Business
Stripe and Advent bid to buy PayPal for $53 billion
Stripe and Advent International have put forward a joint offer to buy PayPal Holdings Inc. for $60.50 a share, a bid that would value the payments company at more than $53 billion and place two of fintech’s most prominent players behind one of the industry’s most recognizable brands. The proposal, submitted earlier this month after an initial approach in early April, is backed by about $50 billion in committed bank financing. The two buyers would own PayPal together in equal stakes rather than break the company apart, and there is no certainty a transaction will happen.
The offer lands after a long slide in PayPal’s market standing. The company’s market capitalization peaked at about $360 billion in 2021, then fell to roughly $36 billion this year, while its shares lost more than 40% of their value over the past 12 months. The bid price also represents about a 28% premium to PayPal’s latest closing price, underscoring how far the stock has fallen from its pandemic-era highs and how aggressively buyers are still willing to pay for scale in digital payments.

PayPal has spent the past several years trying to simplify its business and restore growth. On April 29, 2026, it reorganized into three operating units, Checkout Solutions & PayPal, Consumer Financial Services & Venmo, and Payment Services & Crypto, in a move management said was intended to accelerate growth. Its full-year 2025 results, released on February 3, showed the company was still profitable and growing revenue, but management said branded checkout was not performing where it needed to be. PayPal also says its products and services reach consumers and businesses in about 200 markets.

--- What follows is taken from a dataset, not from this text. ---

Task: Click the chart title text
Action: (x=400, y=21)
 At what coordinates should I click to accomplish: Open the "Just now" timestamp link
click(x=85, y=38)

The takeover approach comes as Stripe itself is operating from a position of unusual strength. In February 2026, Stripe disclosed a $159 billion valuation in a tender offer for employees and shareholders, giving the company the balance-sheet and market credibility to consider a deal of this size. A purchase of PayPal would add to a broader wave of consolidation across global payments, where scale, cross-border reach and access to faster-growing transaction flows have become more valuable as independent growth gets harder to sustain. For merchants and consumers, the combination would test whether a larger, more concentrated payments stack can deliver lower friction and broader reach, or whether it would intensify scrutiny from antitrust regulators watching competition in checkout and digital wallets.